“Don’t fear failure so much that you refuse to try new things. The saddest summary of life contains three descriptions: could have, might have, and should have” -Unknown
How many times do we allow FEAR, self-doubt or the idea of failing to stop us doing something new or challenging or both?
In my case allowing fear to hold me back has been pattern of behaviour I’ve become so accustomed to, it’s now a deeply ingrained way of working and one I am now working hard to undo.
It may be a pattern for you too. How often do you shy away rather than go for it? What stops you? Is it the Fear? Is it Failure. Or is it one leading to the other?
From the age of nine, I found that choosing not to do something mitigated the worry about what people might think, the chance of getting it wrong, of looking stupid, of FAILING. I missed out on opportunities to rock climb, abseil, climb mountains, go canoeing, learn to dance and I actually developed a deep rooted fear of water as a result of not going to swimming lessons.

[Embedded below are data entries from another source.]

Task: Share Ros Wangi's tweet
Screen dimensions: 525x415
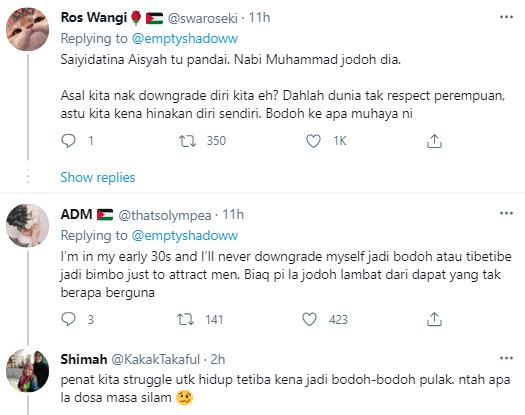Action: (434, 141)
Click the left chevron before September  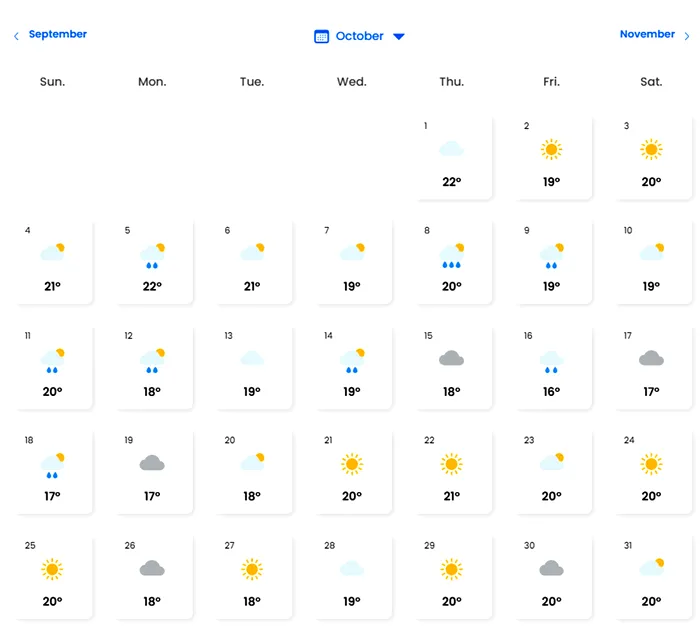[x=17, y=36]
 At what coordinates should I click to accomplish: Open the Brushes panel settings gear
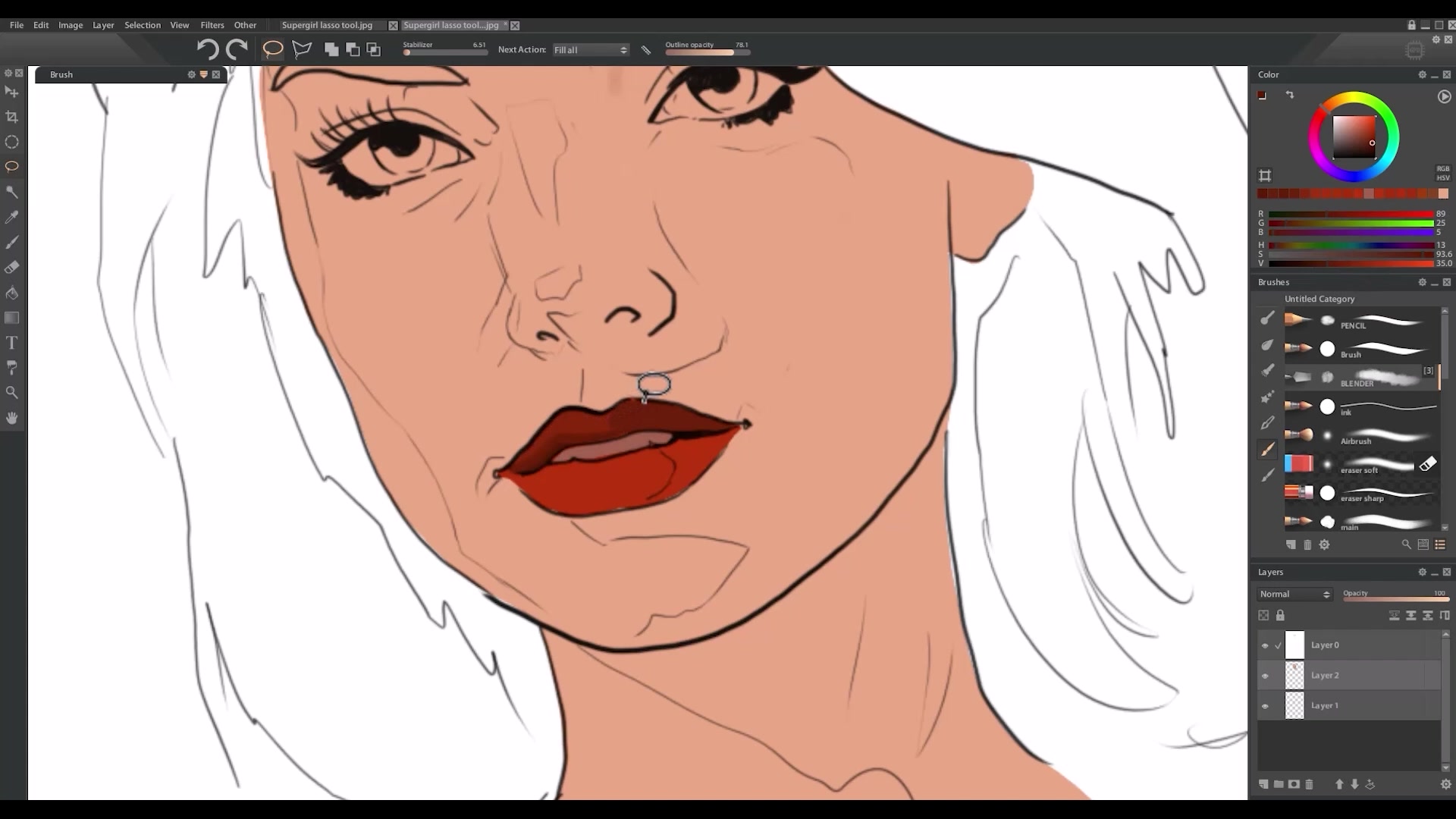pyautogui.click(x=1423, y=281)
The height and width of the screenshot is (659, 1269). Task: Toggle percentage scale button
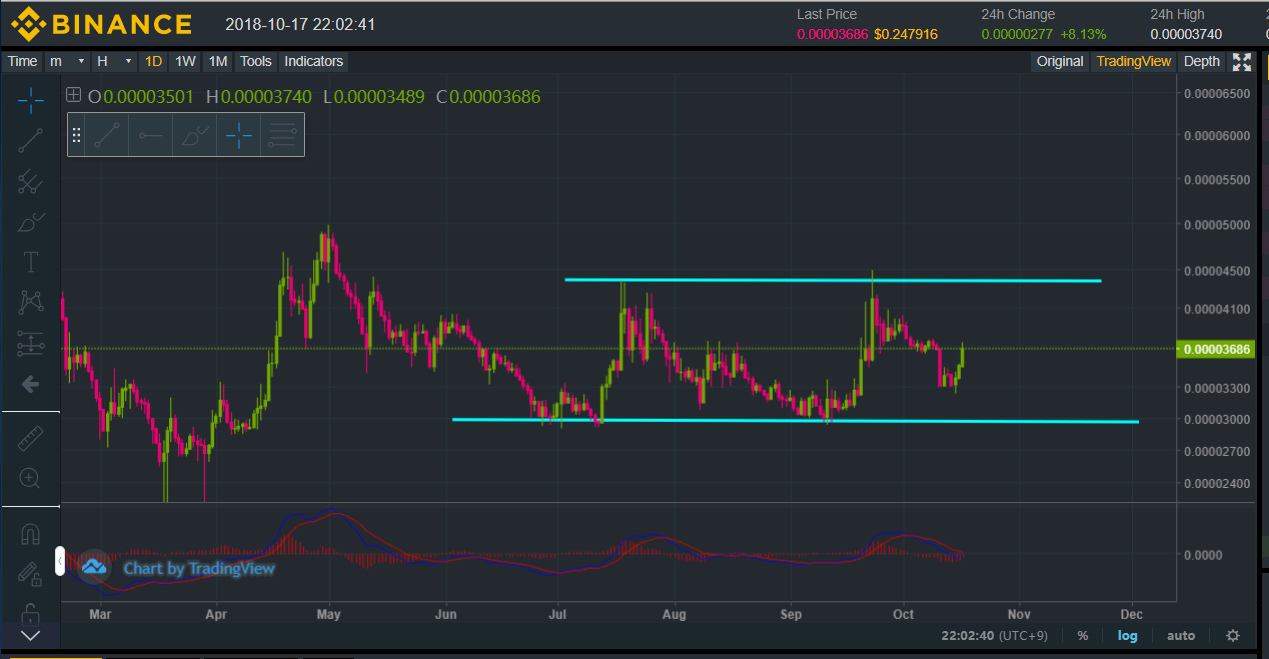(1083, 635)
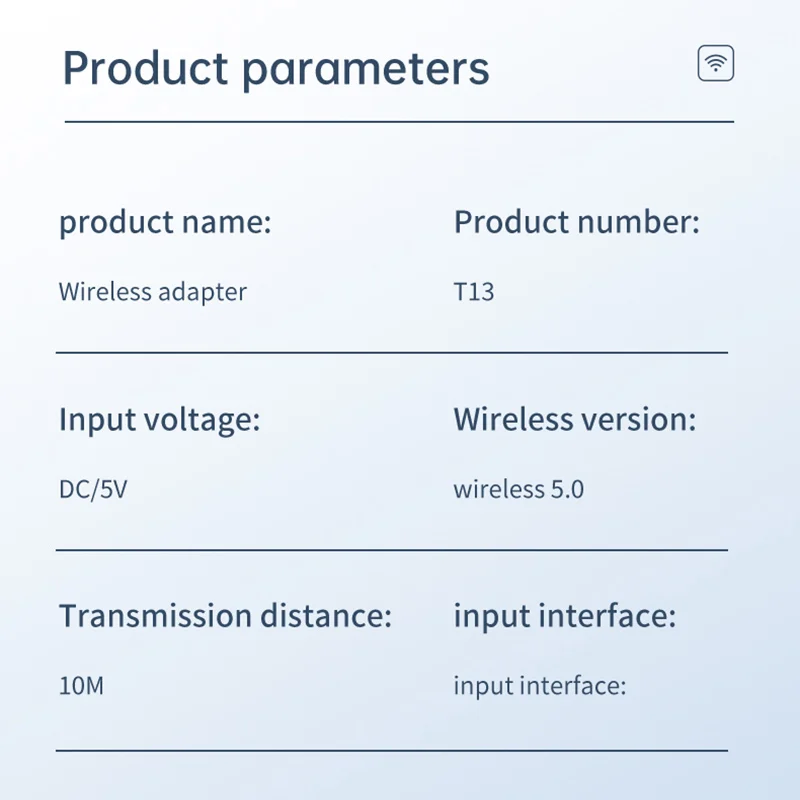
Task: Click the word 'Product' in the heading
Action: click(145, 68)
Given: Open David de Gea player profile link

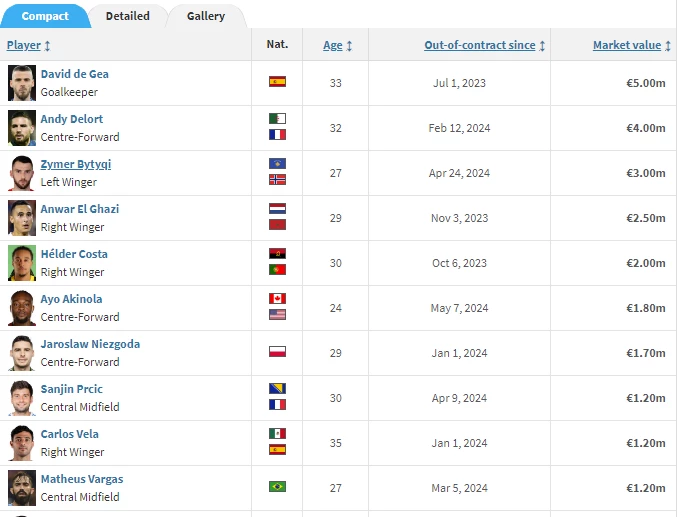Looking at the screenshot, I should (75, 74).
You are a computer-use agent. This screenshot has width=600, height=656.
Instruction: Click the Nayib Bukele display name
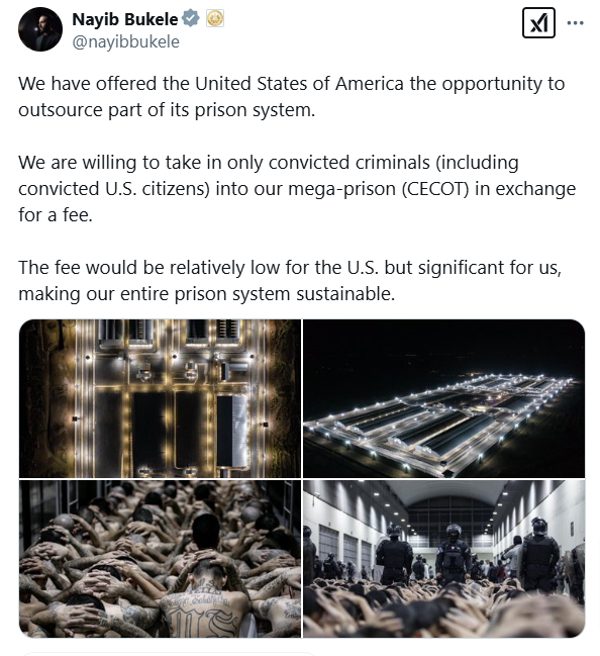point(124,18)
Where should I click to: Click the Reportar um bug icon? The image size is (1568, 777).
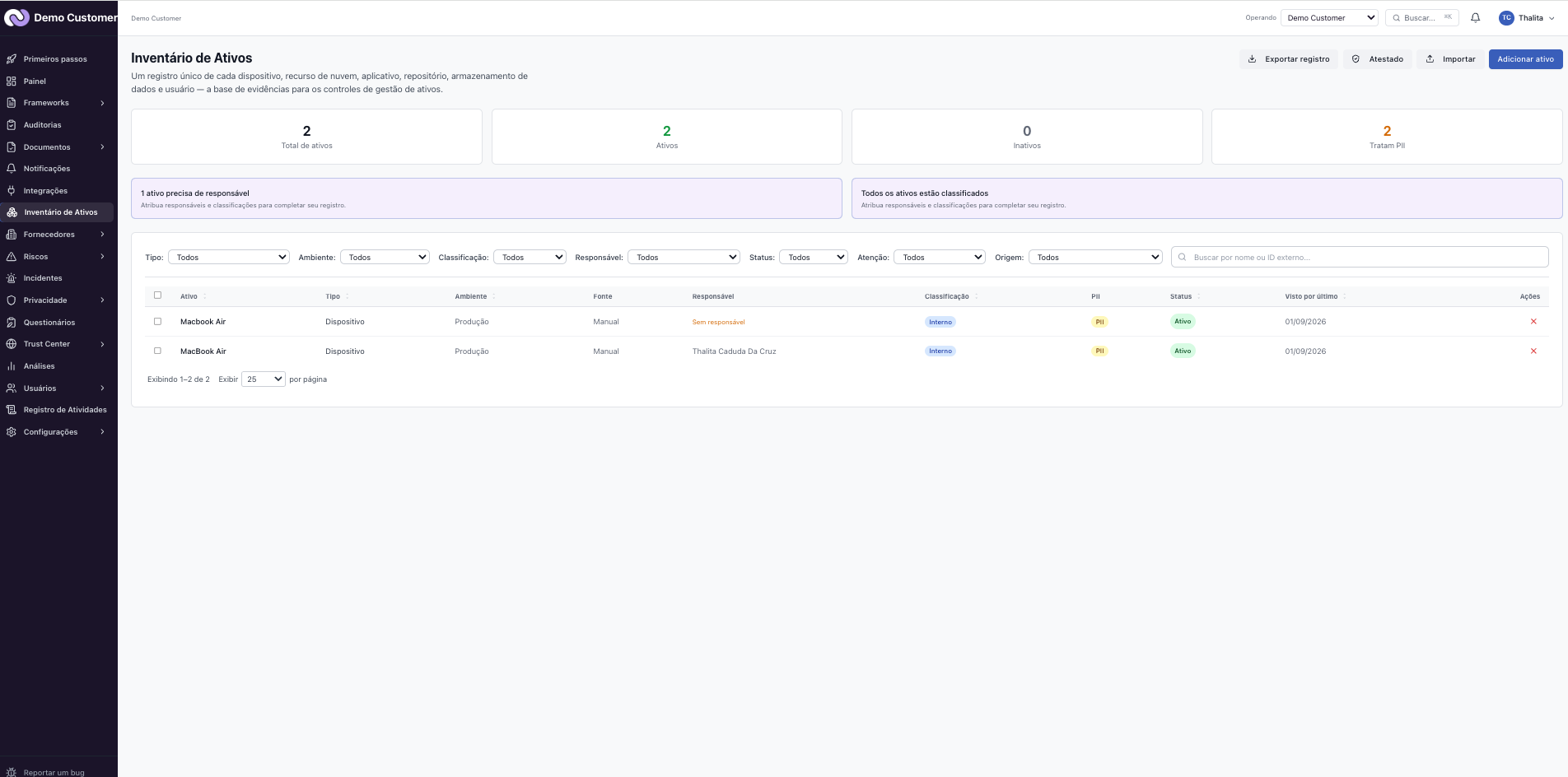[x=12, y=772]
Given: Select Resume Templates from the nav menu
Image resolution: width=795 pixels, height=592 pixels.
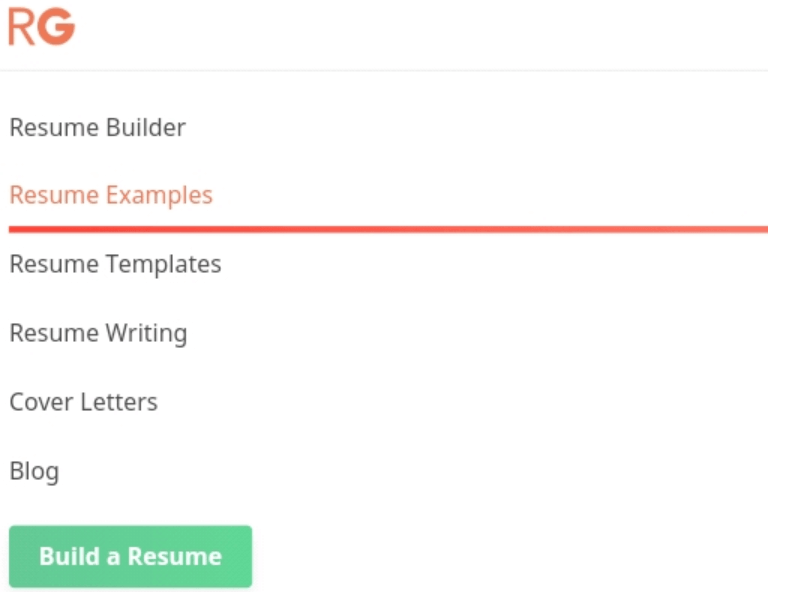Looking at the screenshot, I should pyautogui.click(x=116, y=265).
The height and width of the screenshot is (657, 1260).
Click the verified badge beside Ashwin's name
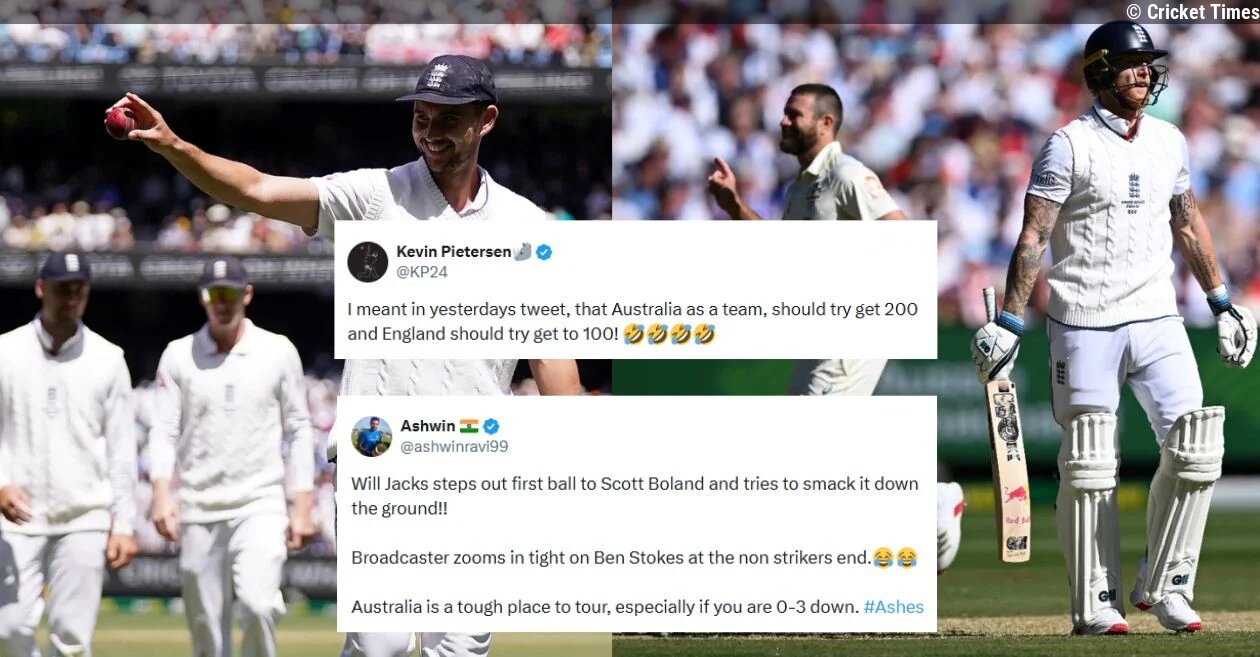(491, 426)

Much of this refusal to try related to my body image and worrying about how I might look wearing the various outfits associated with such pursuits. Ultimately though, it was linked to a fear of failure and the ironic thing is, in not doing these things and not taking the opportunity to grow, I felt even more of a failure.
The very thing I was trying to avoid, I became.
And what’s sad about that is, I missed so many chances to experience genuine joy.
What I’ve learnt very recently is that when I do feel fear it’s best to immerse myself in it. To really feel it, to respond to it and to look eyeball to eyeball with the things that I fear the most. What is it they say.. “Feel the fear and do it anyway”. Acting on it seems to take the wind out of its sails, to dampen the flames, to lessen the impact and I can more than vouch for that. Telling myself that the fear will pass, it’s purely an emotion and I won’t be stuck feeling it really helps.
I recently found myself standing on a high platform about to jump into a pool of muddy water, my ultimate nemesis. I watched as dozens of others managed it without fuss, with smiles and laughter and certainly without any deaths and I asked myself why I was so fearful.
Yes, I couldn’t swim more than a few metres but I was wearing a buoyancy aid so logically I knew I’d be fine.
Yes, I had a fear of getting water on my face and I was about to be submerged under water but it only lasted a few seconds so what was the worst that could happen?
I asked myself how I would feel afterwards. What would it mean to me to know I had done it? Would that feeling outweigh the temporary fear I was feeling? YES!
I stopped my inner voice ‘Miss Meddler’ in her tracks. She was busy telling me to turn around, that I couldn’t do it, I’d make a prat of myself if I tried and instead of listening to her, I applied some positive thinking. I remembered that positive thoughts attract success whereas fearful thoughts attract fear and fear attracts failure.
I adopted my own manta ‘I can & I am’
I slowly got myself into a seated position on the edge of the platform and then used the Mel Robbins 5, 4, 3, 2, 1 technique to jump. It did feel like I was under water for an age, and I did panic when I came up and found my legs wouldn’t work to get me to the edge, but I did get to the edge and the sense of achievement was immense, even if the enormous sense of relief came first.
I didn’t die.
I didn’t fail.
I faced my fear.
I drowned it in courage and I replaced self-doubt with self-belief.
I replaced failure with success.
I gave myself a chance. I grew.
And then, a few days later came lesson number two… Controlled fear.
When I got home, I asked myself if I would return to the water jump again. My initial thought was ‘NO WAY’.
But Why? I’d already done it. I didn’t die. I felt a massive sense of achievement. I knew I wouldn’t fail. Why not give it a go?
The answer was that if I was going to do it again, I wanted do it in a way I’d observed others doing it, wearing a huge smile and even screaming ‘WHHEEEEEEEEE’
To get there I would need to face the fear head on, in a very controlled environment, a swimming lesson.
What is remarkable about this is, despite harbouring a fear of putting my face in water for over 30 years, in my very first swimming lesson I did it several times. I didn’t panic and as the lesson progressed it became more natural. Why? Because I was in the hands of an expert who knew how to help somebody like me and her confidence gave me confidence.
Asking for help is often our last resort. It can be seen as a sign of weakness and this couldn’t be further from the truth. It’s a sign of strength and it provides a remarkable opportunity to move away from fear and failure and move towards growth. It’s a huge act of self-love.
So love yourself whole-heartedly, get out of your own way and don’t allow fear to cause you to fail. Find your inner Self-Love Ninja and drown the fear in positive thoughts & decisive action. Stop passing up opportunities to experience joy and to live a full, happy life.
You own all of the courage you need to fight the fear head on and in doing so you will learn, flourish and continue on the journey to being a better you.